■ WORK REQUIRED: Only lines holding "toolbar" are needed; copy each of them from the data below.

■ RECORDS FOR THIS TASK:
<<<<

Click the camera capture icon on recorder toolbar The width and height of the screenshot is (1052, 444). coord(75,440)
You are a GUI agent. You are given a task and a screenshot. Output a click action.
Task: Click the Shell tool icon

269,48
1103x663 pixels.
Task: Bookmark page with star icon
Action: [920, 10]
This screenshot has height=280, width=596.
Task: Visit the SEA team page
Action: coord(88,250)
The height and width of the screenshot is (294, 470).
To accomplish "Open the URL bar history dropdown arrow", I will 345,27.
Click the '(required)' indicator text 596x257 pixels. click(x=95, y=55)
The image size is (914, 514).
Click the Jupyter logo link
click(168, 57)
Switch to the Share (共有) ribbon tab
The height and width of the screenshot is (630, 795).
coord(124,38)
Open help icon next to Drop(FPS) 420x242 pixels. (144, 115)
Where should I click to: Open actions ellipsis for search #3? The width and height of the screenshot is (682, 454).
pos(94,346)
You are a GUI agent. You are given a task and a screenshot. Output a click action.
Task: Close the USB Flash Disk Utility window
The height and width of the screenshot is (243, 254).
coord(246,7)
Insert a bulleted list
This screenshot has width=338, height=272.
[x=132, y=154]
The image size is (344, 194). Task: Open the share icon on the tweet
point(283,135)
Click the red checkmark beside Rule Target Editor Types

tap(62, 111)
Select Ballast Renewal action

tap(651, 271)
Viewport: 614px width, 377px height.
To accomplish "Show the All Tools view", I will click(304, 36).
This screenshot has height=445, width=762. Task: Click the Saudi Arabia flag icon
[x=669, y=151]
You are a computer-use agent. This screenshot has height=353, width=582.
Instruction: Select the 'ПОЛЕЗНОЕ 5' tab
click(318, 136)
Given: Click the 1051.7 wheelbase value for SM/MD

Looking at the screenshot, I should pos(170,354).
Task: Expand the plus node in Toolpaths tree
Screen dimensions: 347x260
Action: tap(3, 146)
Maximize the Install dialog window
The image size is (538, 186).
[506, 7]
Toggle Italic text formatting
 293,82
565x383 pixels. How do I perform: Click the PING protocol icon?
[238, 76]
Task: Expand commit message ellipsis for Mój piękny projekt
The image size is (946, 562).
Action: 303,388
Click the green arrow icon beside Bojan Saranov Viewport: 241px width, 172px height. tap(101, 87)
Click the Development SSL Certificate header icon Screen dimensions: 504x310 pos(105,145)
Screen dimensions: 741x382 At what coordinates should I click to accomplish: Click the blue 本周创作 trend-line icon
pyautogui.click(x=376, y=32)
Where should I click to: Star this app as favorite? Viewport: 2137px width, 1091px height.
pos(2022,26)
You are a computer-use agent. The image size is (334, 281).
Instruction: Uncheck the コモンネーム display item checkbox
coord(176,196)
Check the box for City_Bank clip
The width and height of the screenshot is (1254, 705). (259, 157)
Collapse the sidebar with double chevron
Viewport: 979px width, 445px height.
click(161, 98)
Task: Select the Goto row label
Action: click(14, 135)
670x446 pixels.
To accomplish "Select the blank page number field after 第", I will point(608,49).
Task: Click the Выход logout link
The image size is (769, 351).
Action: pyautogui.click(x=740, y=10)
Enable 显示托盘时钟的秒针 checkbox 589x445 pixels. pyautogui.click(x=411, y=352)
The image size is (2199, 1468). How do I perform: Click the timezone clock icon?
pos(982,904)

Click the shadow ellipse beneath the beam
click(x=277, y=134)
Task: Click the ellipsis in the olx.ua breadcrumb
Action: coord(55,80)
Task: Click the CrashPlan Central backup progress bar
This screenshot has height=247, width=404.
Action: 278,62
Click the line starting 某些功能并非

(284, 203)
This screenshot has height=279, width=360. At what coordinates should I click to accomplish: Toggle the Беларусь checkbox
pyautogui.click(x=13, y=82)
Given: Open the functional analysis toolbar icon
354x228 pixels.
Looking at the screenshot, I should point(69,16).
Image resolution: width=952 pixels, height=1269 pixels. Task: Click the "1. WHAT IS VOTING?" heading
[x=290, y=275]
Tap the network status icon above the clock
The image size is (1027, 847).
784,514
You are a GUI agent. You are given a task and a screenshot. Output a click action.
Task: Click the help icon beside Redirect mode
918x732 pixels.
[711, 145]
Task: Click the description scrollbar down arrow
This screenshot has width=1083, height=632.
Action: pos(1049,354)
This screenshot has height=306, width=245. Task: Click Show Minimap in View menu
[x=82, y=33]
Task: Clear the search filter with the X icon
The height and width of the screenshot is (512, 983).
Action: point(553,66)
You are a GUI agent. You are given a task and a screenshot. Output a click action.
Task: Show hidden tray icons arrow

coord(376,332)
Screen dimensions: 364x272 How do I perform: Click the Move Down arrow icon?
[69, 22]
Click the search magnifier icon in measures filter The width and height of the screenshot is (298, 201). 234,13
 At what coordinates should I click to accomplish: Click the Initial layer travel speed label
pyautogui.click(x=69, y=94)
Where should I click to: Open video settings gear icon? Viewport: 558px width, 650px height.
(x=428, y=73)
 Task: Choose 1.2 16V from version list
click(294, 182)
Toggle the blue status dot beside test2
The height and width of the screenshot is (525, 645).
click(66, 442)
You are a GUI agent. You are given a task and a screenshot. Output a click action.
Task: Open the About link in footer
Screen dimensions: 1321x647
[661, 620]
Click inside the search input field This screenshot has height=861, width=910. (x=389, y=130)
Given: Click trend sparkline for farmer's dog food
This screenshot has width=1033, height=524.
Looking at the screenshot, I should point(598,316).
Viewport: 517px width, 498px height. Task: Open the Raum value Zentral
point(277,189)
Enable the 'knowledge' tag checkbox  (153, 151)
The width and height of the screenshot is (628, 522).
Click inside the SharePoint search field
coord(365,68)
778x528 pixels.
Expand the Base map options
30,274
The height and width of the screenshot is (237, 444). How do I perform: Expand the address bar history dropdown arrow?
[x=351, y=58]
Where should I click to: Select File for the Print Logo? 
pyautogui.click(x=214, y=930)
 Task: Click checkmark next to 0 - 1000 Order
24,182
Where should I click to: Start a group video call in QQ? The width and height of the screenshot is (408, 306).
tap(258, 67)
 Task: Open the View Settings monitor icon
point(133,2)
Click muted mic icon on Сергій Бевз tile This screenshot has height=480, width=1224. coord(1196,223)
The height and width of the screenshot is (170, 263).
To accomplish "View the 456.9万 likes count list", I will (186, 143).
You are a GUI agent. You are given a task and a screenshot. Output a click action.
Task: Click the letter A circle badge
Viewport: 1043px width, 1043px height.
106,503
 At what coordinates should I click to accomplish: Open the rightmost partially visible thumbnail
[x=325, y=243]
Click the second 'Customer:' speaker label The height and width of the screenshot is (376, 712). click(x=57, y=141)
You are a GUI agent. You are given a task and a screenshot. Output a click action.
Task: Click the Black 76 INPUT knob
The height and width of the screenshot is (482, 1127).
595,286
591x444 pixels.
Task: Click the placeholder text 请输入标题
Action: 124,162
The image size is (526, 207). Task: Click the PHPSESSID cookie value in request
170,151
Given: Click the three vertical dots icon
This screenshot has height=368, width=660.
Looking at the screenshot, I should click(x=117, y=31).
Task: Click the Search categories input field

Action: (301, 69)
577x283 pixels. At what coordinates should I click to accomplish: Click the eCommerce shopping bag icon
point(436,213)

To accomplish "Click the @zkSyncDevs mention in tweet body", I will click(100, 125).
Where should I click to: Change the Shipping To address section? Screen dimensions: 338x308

>>>>

■ SOLUTION TO THIS PROBLEM:
Click the camera capture icon on recorder toolbar The width and height of the screenshot is (1052, 444). coord(75,440)
Given: Open the functional analysis toolbar icon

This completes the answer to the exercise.